> [RECORD EXTRACTS]:

"""

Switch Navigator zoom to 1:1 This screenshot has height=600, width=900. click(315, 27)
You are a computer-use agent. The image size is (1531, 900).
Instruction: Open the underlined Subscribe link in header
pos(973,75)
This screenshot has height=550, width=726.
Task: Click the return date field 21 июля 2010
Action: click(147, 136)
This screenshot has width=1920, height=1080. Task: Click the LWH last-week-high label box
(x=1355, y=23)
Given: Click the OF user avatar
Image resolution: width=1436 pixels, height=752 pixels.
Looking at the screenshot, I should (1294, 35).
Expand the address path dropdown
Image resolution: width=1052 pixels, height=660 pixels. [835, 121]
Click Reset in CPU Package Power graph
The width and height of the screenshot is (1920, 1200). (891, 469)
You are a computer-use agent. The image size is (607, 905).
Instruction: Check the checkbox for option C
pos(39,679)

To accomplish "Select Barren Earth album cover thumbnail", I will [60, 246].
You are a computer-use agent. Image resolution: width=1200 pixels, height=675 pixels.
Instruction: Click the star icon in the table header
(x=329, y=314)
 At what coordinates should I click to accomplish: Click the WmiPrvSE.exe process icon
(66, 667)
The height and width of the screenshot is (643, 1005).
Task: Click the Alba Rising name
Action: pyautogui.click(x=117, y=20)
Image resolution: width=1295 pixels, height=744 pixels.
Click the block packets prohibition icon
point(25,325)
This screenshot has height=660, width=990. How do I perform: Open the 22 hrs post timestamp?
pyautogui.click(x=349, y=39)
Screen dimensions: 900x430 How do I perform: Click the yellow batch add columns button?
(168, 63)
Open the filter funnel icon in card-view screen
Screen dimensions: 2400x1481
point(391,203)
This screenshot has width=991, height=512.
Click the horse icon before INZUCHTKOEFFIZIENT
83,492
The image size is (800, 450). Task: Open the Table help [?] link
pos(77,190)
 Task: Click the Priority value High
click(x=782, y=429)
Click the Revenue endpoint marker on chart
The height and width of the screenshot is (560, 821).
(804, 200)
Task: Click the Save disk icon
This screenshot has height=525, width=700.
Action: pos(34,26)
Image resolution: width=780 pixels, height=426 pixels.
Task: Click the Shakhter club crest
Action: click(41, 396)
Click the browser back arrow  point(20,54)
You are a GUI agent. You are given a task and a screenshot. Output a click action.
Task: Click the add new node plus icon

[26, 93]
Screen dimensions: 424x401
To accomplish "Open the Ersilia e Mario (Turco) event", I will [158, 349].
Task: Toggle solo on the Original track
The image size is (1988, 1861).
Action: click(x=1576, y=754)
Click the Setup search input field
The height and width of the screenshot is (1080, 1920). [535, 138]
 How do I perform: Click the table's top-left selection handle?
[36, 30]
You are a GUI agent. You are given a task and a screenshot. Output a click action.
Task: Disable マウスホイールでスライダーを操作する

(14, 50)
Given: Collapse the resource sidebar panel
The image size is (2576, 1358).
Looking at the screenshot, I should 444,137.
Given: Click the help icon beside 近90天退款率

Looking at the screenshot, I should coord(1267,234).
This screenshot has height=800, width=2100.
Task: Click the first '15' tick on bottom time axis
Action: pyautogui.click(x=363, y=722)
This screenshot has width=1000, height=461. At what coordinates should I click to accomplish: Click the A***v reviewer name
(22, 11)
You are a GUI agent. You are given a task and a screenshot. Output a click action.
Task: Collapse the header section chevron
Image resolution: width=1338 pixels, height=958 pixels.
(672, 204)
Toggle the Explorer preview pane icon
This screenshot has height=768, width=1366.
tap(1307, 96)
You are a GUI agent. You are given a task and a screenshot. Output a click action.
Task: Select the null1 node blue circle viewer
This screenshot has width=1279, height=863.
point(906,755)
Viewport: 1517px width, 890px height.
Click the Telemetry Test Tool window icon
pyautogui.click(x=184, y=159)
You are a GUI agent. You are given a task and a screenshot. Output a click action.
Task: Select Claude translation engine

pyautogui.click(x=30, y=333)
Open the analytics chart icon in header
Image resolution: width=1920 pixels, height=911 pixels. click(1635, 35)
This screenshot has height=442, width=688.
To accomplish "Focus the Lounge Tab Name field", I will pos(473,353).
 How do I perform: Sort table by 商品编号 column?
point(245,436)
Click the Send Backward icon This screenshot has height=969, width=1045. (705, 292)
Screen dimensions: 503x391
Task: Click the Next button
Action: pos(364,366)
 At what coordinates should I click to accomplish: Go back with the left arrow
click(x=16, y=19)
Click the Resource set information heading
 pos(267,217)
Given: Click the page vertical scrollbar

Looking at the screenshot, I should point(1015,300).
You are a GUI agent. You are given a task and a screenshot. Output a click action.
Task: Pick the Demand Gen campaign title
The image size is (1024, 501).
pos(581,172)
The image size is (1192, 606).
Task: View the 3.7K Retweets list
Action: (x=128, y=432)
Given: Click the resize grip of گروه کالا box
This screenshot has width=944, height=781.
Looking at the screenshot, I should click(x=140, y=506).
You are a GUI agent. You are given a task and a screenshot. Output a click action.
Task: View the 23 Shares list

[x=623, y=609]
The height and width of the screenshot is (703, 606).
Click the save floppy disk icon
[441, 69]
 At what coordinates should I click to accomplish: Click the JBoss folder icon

"""

> [EXERCISE REQUIREMENTS]: Locate each line in the records above that contains the string "resolution" and copy those lines in full.

> [SOLUTION TO THIS PROBLEM]:
Image resolution: width=1436 pixels, height=752 pixels.
Image resolution: width=1052 pixels, height=660 pixels. [835, 121]
You are a computer-use agent. Image resolution: width=1200 pixels, height=675 pixels.
Image resolution: width=1295 pixels, height=744 pixels.
Image resolution: width=780 pixels, height=426 pixels.
Image resolution: width=1338 pixels, height=958 pixels.
Image resolution: width=1920 pixels, height=911 pixels. click(1635, 35)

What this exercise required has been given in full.